1- Il se peut que le report soit plus dû aux injonctions du Secrétaire Général des Nations Unis, sachant que sans la communauté internationale, pas de financement du référendum. Aussi, le gouvernement fait d’une pierre deux coups : il amadoue la communauté internationale par des concertations dont les résultats sont orientés, et laisse le temps aux mouvements contestataires de s’essouffler.
2- Le report signifie que le Président de la République nous a entendu et désavoue le gouvernement et l’Assemblée Nationale. Auquel cas, si la rumeur d’ajouts d’articles est fondée, plutôt que de demander la démission des ministres, la logique voudrait qu’il dissolve l’Assemblée qui serait responsable de voter la privation de nos libertés (article 143 nouveau) et la tenue d’un référendum anticonstitutionnel au regard de l’article 118 à son insu et au détriment du peuple.

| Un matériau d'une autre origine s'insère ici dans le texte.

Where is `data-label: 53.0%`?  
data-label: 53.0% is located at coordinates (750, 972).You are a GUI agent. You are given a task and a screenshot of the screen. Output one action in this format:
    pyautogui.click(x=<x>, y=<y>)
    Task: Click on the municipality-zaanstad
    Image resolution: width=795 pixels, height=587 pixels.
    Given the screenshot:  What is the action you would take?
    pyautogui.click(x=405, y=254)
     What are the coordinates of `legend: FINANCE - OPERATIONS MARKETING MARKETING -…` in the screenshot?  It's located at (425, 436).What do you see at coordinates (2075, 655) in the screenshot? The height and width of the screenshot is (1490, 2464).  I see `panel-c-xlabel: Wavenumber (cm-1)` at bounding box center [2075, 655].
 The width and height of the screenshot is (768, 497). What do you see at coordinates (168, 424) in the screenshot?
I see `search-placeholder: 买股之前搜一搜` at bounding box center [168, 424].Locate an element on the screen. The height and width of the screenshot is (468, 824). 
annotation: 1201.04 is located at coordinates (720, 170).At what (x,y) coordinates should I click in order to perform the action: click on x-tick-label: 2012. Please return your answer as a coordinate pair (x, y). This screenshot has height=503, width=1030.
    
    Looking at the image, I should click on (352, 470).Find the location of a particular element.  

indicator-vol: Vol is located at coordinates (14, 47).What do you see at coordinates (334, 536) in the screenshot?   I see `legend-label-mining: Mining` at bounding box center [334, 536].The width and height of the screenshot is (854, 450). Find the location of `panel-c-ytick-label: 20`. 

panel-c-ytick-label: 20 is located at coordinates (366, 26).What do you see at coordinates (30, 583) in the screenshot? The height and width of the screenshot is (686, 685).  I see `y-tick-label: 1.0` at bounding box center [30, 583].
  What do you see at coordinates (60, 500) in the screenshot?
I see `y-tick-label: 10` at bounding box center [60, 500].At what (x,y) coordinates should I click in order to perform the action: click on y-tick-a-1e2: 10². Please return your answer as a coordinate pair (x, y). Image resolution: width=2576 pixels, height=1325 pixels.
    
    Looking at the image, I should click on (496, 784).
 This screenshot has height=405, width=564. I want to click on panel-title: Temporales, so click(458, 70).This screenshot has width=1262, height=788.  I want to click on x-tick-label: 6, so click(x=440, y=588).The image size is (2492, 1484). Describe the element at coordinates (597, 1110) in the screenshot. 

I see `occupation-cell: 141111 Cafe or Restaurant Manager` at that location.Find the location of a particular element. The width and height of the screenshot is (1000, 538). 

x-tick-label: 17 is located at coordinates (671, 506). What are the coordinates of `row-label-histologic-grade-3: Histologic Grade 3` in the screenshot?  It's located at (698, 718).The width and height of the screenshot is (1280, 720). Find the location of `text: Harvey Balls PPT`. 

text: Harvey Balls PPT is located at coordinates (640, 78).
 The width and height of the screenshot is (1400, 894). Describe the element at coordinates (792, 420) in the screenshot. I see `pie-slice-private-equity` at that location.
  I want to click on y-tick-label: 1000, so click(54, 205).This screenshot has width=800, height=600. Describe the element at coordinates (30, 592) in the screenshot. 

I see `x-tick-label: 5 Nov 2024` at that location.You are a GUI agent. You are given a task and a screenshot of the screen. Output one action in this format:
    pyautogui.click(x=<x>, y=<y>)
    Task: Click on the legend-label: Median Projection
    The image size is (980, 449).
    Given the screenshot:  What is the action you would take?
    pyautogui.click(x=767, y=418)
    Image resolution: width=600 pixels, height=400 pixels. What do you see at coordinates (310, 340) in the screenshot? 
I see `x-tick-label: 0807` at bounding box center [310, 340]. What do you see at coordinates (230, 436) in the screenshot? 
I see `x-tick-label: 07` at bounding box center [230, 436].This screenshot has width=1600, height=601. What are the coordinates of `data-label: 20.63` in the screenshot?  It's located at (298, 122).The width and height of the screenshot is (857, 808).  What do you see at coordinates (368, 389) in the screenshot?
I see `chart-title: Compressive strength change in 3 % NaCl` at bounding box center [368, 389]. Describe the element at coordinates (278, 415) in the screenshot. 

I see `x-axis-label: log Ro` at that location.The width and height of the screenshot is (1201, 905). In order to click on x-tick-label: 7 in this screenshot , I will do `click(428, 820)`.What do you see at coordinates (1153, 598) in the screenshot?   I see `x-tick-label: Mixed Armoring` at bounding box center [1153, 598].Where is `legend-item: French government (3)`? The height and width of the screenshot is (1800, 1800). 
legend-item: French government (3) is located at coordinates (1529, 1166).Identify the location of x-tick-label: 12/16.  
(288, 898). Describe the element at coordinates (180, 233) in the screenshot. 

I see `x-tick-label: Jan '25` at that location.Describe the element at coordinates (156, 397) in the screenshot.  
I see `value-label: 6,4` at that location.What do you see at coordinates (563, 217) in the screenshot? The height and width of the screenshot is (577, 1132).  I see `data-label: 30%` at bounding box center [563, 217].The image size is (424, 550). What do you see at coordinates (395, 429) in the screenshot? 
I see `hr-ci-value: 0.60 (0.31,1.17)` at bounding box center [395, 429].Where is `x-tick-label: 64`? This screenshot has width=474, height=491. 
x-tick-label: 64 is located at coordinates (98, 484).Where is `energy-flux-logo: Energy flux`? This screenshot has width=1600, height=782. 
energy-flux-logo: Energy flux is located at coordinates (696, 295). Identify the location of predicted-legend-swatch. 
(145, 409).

3- Dans les deux cas, se réjouir trop vite conduirait à une victoire à la Pyrrhus, car le danger plane tant que le retrait n’est pas définitif. Aussi faut-il rester en alerte jusqu’à la date butoir. Pour l’heure, savourons modérément ce premier échec avant le mat final qui démontrera que le peuple uni est plus fort qu’une faction, tout en saluant la lucidité dont a fait montre le Chef de l’État, en espérant que cela soit le signe d’une réelle écoute et non d’une tactique.
En tout état de cause, puisque le projet n’est pas retiré, la mobilisation ne doit pas faiblir. Et paradoxalement, peut-être que ce projet contribuera à l’union puisque les Maliens de Kayes à Kidal sont unanimes pour dire qu’ils n’en veulent pas. Dieu veille.
Madani TALL
La première question de fond est : Pourquoi il y a un article 118 qui interdit une révision quand il y a perte de l’intégrité nationale ?
Cet article est prévu pour nous protéger contre la haute trahison, de notre propre lâcheté, de la lâcheté de nos dirigeants face à un adversaire qui après avoir conquis une partie du territoire voudrait imposer une révision qui ne relève pas de la volonté du peuple, mais de la crainte. Son but est donc de protéger les bases fondamentales du système étatique quand nous serons prêts à tout pour satisfaire ceux qui nous ont dominés, qu’ils soient de l’intérieur ou de l’extérieur.
Or, c’est le cas aujourd’hui, puisque la révision n’est pas justifiée par la volonté du peuple, mais par «la volonté de la communauté internationale et celle de l’Accord d’Alger» sans que même la population du nord en tire un bénéfice réel. Cet article est donc lié au cœur de la souveraineté nationale, car si l’intégrité du territoire n’est pas respectée au moment où la proposition de révision de la constitution est faite, il devient évident que les pressions exercées sur les assemblées parlementaires, sur le peuple, les institutions et le Président les empêchent d’exprimer librement leur volonté. Ce qui est le cas aujourd’hui. Et la première conséquence de la violation de cette condition est l’invalidité complète de la loi de révision constitutionnelle. Alors balayer l’article 118 d’un revers signifie justement que nos institutions ne contrôlent plus la situation. Sinon pourquoi, alors que l’on se dit patriote, dévaloriser un article qui justement protège la patrie ? L’article 118 est un pilier de la République, le minimiser est grave de conséquences. Dieu veille.